A Case of Pulmonary Tumor Thrombotic Microangiopathy Caused by Adenocarcinoma of Unknown Primary Site

A previously healthy 59-year-old man presented with a 2-month history of exertional dyspnea and dry cough. He had been admitted to a nearby hospital because of advanced dyspnea. Echocardiography indicated pulmonary hypertension, and perfusion images showed multiple subsegmental defects. The patient was diagnosed with a pulmonary embolism, and anticoagulation therapy was initiated. However, the symptoms worsened, and he was referred to our hospital with shock and respiratory failure. Right heart catheterization demonstrated mean pulmonary arterial pressure (mPAP) of 58mmHg and cardiac index (CI) of 1.8L/min/m2. Percutaneous cardiopulmonary support (PCPS) was urgently performed to sustain the general circulation.
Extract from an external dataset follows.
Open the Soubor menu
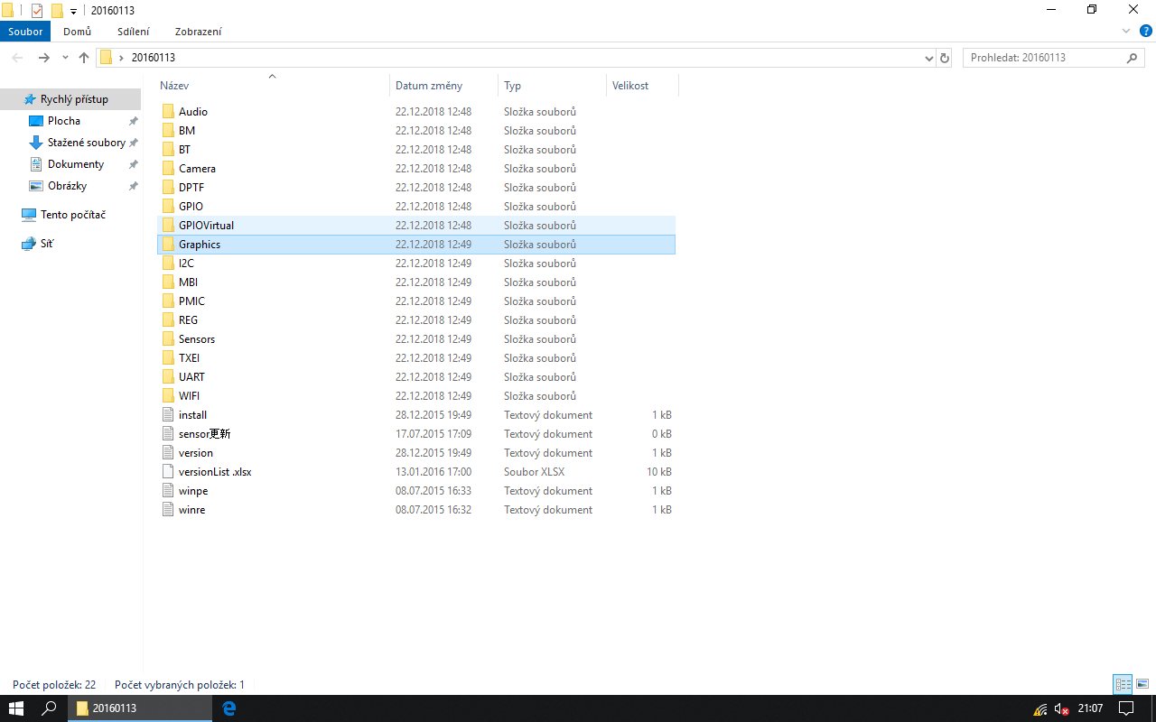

Pulmonary tumor thrombotic microangiopathy (PTTM) was suspected; however, serum tumor marker levels, and contrast-enhanced computed tomography and esophagogastroduodenoscopy findings did not indicate the presence of any carcinoma. Severe pulmonary hypertension was treated with combination of epoprostenol, bosentan, and tadalafil. On hospital day 6, he was successfully removed from PCPS. Additionally, mPAP was 33mmHg and CI was 3.4L/min/m2. However, despite intensive care, he died of progressive respiratory failure. Just before his death, adenocarcinoma cells were found on both pleural and peritoneal cytology, but the primary lesion of the cancer could not be identified. Although PTTM is characterized by the intimal proliferation of pulmonary arterioles in patients with metastatic carcinoma, in the present case, specific vasodilation therapy was effective in improving hemodynamics.